Start of Block

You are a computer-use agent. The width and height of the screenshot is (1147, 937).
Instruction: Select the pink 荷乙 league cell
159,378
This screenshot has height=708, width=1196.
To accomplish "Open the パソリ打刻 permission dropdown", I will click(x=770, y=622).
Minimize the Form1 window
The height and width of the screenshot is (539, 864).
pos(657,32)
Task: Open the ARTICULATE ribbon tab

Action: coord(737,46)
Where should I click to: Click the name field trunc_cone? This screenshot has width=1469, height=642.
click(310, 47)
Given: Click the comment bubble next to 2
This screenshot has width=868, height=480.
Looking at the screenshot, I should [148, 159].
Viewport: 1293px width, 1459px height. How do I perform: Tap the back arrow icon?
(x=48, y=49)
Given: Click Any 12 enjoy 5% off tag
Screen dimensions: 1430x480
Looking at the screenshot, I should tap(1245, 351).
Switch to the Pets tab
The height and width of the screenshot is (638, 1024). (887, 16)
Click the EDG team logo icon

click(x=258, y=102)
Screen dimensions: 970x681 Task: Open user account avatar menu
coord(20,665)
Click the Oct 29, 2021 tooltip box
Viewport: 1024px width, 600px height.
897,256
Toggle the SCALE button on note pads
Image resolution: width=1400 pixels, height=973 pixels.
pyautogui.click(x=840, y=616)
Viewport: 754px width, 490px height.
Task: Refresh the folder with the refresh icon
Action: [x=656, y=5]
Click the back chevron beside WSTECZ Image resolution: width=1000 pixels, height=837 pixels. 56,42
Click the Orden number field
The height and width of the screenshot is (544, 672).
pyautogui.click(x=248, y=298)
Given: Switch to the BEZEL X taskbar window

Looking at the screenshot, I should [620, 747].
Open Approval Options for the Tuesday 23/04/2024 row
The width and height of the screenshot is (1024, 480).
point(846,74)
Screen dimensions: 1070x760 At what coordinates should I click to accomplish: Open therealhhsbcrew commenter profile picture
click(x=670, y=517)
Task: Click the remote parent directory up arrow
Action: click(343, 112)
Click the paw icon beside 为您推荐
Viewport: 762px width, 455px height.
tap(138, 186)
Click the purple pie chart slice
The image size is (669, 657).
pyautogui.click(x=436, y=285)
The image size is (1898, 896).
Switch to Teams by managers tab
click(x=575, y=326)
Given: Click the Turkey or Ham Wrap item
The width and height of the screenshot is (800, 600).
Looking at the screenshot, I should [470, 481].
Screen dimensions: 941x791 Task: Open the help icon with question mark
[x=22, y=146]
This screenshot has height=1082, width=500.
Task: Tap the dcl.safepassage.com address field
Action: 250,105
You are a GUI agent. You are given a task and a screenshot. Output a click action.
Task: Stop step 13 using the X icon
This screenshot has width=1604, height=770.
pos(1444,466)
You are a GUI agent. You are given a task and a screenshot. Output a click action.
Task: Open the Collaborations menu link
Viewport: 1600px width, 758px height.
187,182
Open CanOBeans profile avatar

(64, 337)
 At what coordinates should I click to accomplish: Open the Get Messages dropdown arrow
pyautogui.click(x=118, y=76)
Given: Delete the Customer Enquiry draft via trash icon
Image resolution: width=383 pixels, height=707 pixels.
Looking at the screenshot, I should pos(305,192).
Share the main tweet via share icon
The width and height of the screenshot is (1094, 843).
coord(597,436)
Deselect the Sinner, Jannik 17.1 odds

End of Block

Your reply must repeat the entries above exactly and in full.

Task response -
You are a computer-use agent. The width and height of the screenshot is (1147, 937).
Instruction: Select the pink 荷乙 league cell
159,378
This screenshot has height=708, width=1196.
To accomplish "Open the パソリ打刻 permission dropdown", I will click(x=770, y=622).
Minimize the Form1 window
The height and width of the screenshot is (539, 864).
pos(657,32)
Task: Open the ARTICULATE ribbon tab

Action: coord(737,46)
Where should I click to: Click the name field trunc_cone? This screenshot has width=1469, height=642.
click(310, 47)
Given: Click the comment bubble next to 2
This screenshot has width=868, height=480.
Looking at the screenshot, I should [148, 159].
Viewport: 1293px width, 1459px height. How do I perform: Tap the back arrow icon?
(x=48, y=49)
Given: Click Any 12 enjoy 5% off tag
Screen dimensions: 1430x480
Looking at the screenshot, I should tap(1245, 351).
Switch to the Pets tab
The height and width of the screenshot is (638, 1024). (887, 16)
Click the EDG team logo icon

click(x=258, y=102)
Screen dimensions: 970x681 Task: Open user account avatar menu
coord(20,665)
Click the Oct 29, 2021 tooltip box
Viewport: 1024px width, 600px height.
897,256
Toggle the SCALE button on note pads
Image resolution: width=1400 pixels, height=973 pixels.
pyautogui.click(x=840, y=616)
Viewport: 754px width, 490px height.
Task: Refresh the folder with the refresh icon
Action: [x=656, y=5]
Click the back chevron beside WSTECZ Image resolution: width=1000 pixels, height=837 pixels. 56,42
Click the Orden number field
The height and width of the screenshot is (544, 672).
pyautogui.click(x=248, y=298)
Given: Switch to the BEZEL X taskbar window

Looking at the screenshot, I should [620, 747].
Open Approval Options for the Tuesday 23/04/2024 row
The width and height of the screenshot is (1024, 480).
point(846,74)
Screen dimensions: 1070x760 At what coordinates should I click to accomplish: Open therealhhsbcrew commenter profile picture
click(x=670, y=517)
Task: Click the remote parent directory up arrow
Action: click(343, 112)
Click the paw icon beside 为您推荐
Viewport: 762px width, 455px height.
tap(138, 186)
Click the purple pie chart slice
The image size is (669, 657).
pyautogui.click(x=436, y=285)
The image size is (1898, 896).
Switch to Teams by managers tab
click(x=575, y=326)
Given: Click the Turkey or Ham Wrap item
The width and height of the screenshot is (800, 600).
Looking at the screenshot, I should [470, 481].
Screen dimensions: 941x791 Task: Open the help icon with question mark
[x=22, y=146]
This screenshot has height=1082, width=500.
Task: Tap the dcl.safepassage.com address field
Action: 250,105
You are a GUI agent. You are given a task and a screenshot. Output a click action.
Task: Stop step 13 using the X icon
This screenshot has width=1604, height=770.
pos(1444,466)
You are a GUI agent. You are given a task and a screenshot. Output a click action.
Task: Open the Collaborations menu link
Viewport: 1600px width, 758px height.
187,182
Open CanOBeans profile avatar

(64, 337)
 At what coordinates should I click to accomplish: Open the Get Messages dropdown arrow
pyautogui.click(x=118, y=76)
Given: Delete the Customer Enquiry draft via trash icon
Image resolution: width=383 pixels, height=707 pixels.
Looking at the screenshot, I should pos(305,192).
Share the main tweet via share icon
The width and height of the screenshot is (1094, 843).
coord(597,436)
Deselect the Sinner, Jannik 17.1 odds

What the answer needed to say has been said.